“It’s the liquor, Monty,” Charlie said. “It will feel even larger in the morning-the head, I mean. Mine too. Not to mention my stomach.”
“This is the morning,” Jasper said gloomily. “We ought to be in bed.”
“Not together, though, Monty,” Sir Isaac said. “We might cause a scandal.”
There was a bellow of raucous and risque mirth for this sorry attempt at humor-and then a collective grimace.
“Agatha Strangelove,” said Henry Blackstone, rousing himself from a semicomatose state in the depths of a leather chair in order to contribute to the conversation for the first time in at least half an hour.
“What about her, Hal?” Sir Isaac asked gently.
Agatha Strangelove was a dancer at the opera house.
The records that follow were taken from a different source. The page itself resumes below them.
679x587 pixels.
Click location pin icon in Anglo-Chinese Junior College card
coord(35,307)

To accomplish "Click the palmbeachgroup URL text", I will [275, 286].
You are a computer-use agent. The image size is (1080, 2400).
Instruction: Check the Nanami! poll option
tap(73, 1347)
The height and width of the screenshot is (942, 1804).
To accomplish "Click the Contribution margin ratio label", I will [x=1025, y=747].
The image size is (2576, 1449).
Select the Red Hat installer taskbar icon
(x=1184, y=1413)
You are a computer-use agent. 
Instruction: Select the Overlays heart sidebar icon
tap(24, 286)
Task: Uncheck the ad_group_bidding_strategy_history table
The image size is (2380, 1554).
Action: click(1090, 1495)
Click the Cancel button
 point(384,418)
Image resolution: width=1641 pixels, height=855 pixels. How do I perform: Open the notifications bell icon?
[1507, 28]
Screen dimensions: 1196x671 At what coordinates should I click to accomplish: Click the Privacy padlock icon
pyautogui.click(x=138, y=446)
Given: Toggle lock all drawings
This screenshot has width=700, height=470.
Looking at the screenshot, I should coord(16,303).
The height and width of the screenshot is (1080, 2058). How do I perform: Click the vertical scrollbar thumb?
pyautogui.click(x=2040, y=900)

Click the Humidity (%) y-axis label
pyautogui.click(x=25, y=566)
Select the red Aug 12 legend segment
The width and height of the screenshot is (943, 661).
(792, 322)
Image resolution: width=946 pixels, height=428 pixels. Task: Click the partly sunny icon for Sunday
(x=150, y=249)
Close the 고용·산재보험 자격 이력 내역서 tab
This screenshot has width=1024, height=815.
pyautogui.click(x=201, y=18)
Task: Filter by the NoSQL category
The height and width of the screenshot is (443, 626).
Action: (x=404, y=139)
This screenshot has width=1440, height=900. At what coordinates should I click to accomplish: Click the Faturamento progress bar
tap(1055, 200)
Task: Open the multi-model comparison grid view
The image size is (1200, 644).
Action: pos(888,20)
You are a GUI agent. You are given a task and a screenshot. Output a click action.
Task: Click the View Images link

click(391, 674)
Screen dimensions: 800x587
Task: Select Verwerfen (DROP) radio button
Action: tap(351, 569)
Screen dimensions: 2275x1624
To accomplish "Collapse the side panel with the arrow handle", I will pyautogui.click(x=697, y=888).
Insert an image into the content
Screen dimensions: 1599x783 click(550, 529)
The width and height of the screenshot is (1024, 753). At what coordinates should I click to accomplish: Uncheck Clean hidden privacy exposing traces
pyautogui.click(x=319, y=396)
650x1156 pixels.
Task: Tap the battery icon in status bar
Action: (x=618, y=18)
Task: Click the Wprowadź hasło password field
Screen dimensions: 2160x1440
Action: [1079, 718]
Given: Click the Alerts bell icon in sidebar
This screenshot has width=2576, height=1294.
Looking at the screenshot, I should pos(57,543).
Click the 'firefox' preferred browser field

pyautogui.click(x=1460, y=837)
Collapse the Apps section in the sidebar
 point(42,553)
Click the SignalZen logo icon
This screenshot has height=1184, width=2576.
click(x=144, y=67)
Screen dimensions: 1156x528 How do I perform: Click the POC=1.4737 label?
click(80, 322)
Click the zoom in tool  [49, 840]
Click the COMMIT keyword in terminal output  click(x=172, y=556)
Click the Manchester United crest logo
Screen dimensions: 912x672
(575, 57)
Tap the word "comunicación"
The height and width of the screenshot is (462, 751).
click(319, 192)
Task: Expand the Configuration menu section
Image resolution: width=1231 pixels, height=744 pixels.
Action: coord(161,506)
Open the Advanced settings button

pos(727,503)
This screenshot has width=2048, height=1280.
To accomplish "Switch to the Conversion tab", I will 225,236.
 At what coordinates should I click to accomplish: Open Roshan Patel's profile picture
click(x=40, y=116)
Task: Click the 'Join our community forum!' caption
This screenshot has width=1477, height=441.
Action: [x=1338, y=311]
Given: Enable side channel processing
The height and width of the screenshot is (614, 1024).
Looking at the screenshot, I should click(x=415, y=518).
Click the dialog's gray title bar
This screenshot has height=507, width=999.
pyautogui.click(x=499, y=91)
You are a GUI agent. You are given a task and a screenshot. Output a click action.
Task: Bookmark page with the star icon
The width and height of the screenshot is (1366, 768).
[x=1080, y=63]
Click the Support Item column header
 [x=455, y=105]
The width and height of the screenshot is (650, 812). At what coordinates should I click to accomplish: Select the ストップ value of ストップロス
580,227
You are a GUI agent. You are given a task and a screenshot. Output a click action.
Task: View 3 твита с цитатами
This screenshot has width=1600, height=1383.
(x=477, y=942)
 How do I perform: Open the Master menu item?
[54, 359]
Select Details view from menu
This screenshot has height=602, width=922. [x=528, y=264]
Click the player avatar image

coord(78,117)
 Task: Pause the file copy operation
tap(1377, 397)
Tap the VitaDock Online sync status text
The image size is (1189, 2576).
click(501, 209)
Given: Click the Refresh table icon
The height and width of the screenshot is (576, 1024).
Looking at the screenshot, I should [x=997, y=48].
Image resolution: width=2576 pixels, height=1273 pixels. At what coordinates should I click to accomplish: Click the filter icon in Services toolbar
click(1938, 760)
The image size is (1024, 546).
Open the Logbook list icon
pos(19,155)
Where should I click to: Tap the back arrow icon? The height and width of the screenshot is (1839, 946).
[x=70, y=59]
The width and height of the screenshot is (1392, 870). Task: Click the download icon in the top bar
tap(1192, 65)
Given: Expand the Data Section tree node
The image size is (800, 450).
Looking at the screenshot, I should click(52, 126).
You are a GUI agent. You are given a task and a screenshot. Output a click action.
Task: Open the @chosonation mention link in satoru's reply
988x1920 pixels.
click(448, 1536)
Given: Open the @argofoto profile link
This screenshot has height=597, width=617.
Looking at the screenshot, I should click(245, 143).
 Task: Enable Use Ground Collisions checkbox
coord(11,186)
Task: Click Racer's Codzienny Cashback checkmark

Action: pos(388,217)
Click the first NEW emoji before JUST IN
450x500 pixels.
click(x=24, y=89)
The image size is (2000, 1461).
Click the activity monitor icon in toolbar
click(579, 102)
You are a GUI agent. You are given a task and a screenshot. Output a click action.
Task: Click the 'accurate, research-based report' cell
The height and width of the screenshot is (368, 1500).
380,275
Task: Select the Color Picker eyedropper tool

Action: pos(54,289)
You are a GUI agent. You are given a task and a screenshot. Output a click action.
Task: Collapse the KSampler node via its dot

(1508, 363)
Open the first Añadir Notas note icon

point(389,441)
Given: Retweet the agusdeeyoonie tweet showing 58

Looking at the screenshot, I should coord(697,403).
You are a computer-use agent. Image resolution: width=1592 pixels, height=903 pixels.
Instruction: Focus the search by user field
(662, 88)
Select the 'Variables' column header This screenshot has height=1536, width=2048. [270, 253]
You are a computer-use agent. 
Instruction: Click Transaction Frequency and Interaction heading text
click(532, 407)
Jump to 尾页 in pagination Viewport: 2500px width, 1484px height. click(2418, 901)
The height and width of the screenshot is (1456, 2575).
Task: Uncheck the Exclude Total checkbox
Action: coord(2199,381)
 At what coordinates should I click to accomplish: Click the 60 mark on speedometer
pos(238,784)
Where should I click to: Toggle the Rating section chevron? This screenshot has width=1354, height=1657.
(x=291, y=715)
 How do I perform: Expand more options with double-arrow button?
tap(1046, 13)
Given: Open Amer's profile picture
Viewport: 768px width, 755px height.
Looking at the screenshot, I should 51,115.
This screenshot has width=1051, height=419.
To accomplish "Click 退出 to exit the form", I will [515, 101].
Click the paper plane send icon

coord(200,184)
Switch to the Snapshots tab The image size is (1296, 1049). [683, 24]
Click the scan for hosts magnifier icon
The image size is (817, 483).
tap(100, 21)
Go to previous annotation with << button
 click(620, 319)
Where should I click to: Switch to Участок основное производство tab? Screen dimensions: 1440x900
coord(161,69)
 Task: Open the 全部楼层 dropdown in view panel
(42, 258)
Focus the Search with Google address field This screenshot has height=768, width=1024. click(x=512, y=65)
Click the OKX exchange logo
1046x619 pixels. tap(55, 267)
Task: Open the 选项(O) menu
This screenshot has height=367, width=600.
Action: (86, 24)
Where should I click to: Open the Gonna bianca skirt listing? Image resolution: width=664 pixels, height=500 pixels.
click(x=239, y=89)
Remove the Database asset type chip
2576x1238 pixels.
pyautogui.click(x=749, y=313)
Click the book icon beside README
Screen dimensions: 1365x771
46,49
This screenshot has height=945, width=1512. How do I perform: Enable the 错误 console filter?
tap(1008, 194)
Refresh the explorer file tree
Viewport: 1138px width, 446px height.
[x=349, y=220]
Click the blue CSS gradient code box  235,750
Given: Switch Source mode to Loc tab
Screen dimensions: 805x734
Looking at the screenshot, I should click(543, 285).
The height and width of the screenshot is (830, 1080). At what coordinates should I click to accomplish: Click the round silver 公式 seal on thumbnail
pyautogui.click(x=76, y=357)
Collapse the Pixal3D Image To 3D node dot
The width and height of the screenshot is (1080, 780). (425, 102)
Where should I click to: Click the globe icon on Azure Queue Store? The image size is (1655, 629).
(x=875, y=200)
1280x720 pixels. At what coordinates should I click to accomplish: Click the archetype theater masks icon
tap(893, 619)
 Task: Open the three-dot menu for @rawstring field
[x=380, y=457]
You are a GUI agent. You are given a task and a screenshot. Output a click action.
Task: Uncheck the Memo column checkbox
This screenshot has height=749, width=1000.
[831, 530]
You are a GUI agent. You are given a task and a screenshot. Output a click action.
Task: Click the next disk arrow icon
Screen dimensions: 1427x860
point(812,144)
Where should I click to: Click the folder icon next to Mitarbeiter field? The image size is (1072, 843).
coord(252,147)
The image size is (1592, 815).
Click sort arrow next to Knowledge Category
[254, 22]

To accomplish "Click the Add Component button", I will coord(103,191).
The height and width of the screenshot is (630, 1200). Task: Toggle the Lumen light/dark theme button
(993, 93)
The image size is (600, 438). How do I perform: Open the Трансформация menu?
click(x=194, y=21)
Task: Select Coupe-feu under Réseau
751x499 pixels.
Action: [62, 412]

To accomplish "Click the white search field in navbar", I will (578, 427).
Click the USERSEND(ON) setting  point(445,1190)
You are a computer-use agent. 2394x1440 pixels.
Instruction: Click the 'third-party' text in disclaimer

She had luscious blond curls and ringlets, a pouting rosebud mouth, a figure that was overgenerous in all the right places, and legs that stretched all the way up to her shoulders-or so one wag had observed when she first appeared on the stage a month or two ago, and every man who heard him had known exactly what he meant. She was also very miserly in the granting of her favors to the gentlemen who crowded the green room after each performance begging for them.
“Monty should have to bed her,” Hal said. “In no more than a week.”
There was a small, incredulous silence.
“He did that the second week she was in town,” Sir Isaac said, his voice still gentle, as though he were talking to an invalid. “Have you forgotten, Hal? It went into the betting book at White’s on a Monday night with a one-week time limit, and Monty had her on Tuesday and Wednesday and Thursday nights, not to mention the days in between, until he had exhausted them both.”
“Devil take it,” Hal said in some surprise, “and so he did. I must be foxed. You ought to have sent us home an hour ago, Monty.”